背景：生成式人工智能（GenAI）有望实现系统性文献综述（SLR）关键任务的自动化，包括筛选、偏倚评估和数据提取。这种潜在的自动化越来越具有现实意义，因为药品开发商面临着使用人群、干预措施、参照物和结果（PICO）框架进行及时、精确的系统文献综述的挑战性要求，例如即将实施的欧盟（EU）《健康技术评估条例 2021/2282 》（HTAR）所规定的要求。这项概念验证研究旨在评估使用 GenAI 从 PubMed 摘要中大量提取 PICO 的可行性、准确性和效率：方法：使用针对随机对照试验的搜索字符串从 PubMed 中检索摘要。还应用了 PubMed 临床研究 "特定/狭窄 "过滤器。检索到的摘要使用 OpenAI Batch 应用程序编程接口 (API) 进行处理，该接口允许并行处理，并通过自定义 Python 脚本与 Generative Pre-trained Transformer 4 Omni (GPT-4o) 进行交互。PICO 元素的提取采用了零点提示策略。结果存储在 CSV 文件中，随后导入 PostgreSQL 数据库：PubMed检索返回了682,667篇摘要。从所有摘要中提取 PICOs 的时间小于 3 小时，平均每 1000 份摘要的处理时间为 200 秒。共处理了 395,992,770 个标记，平均每个摘要 580 个标记。总成本为 3390 美元。在随机抽样 350 篇摘要的基础上，人工验证证实 GPT-4o 准确而全面地提取了所有 PICO 中的 342 个（98%），只有结果元素极少遗漏：使用 GenAI 从临床研究摘要中提取 PICO 可以从根本上改变 SLR 的开展方式。这种方法使药品开发人员能够预测 PICO 要求，从而为欧盟 HTAR 流程或其他健康技术评估 (HTA) 做好积极准备，提高效率并减轻满足这些要求的负担。

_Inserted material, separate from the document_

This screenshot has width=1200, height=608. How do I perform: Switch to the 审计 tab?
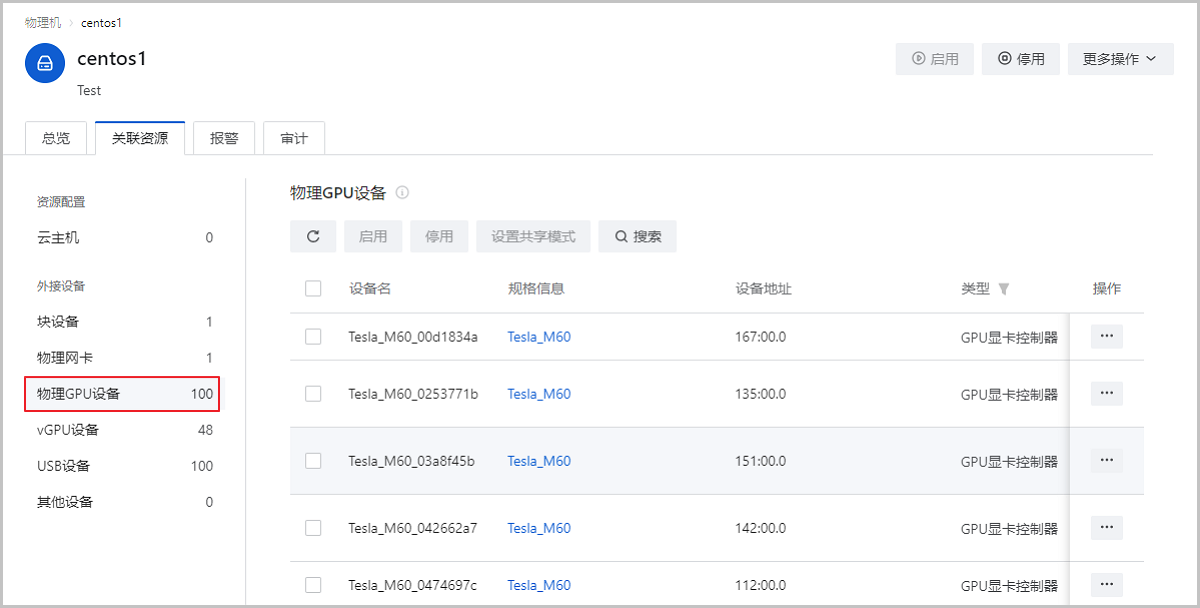coord(293,137)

本文章由计算机程序翻译，如有差异，请以英文原文为准。

求助全文

约1分钟内获得全文求助全文

来源期刊

Pharmaceutical Medicine PHARMACOLOGY & PHARMACY-

CiteScore

5.10

自引率

4.00%

发文量

期刊介绍： Pharmaceutical Medicine is a specialist discipline concerned with medical aspects of the discovery, development, evaluation, registration, regulation, monitoring, marketing, distribution and pricing of medicines, drug-device and drug-diagnostic combinations. The Journal disseminates information to support the community of professionals working in these highly inter-related functions. Key areas include translational medicine, clinical trial design, pharmacovigilance, clinical toxicology, drug regulation, clinical pharmacology, biostatistics and pharmacoeconomics. The Journal includes:Overviews of contentious or emerging issues.Comprehensive narrative reviews that provide an authoritative source of information on topical issues.Systematic reviews that collate empirical evidence to answer a specific research question, using explicit, systematic methods as outlined by PRISMA statement.Original research articles reporting the results of well-designed studies with a strong link to wider areas of clinical research.Additional digital features (including animated abstracts, video abstracts, slide decks, audio slides, instructional videos, infographics, podcasts and animations) can be published with articles; these are designed to increase the visibility, readership and educational value of the journal’s content. In addition, articles published in Pharmaceutical Medicine may be accompanied by plain language summaries to assist readers who have some knowledge of, but not in-depth expertise in, the area to understand important medical advances.All manuscripts are subject to peer review by international experts. Letters to the Editor are welcomed and will be considered for publication.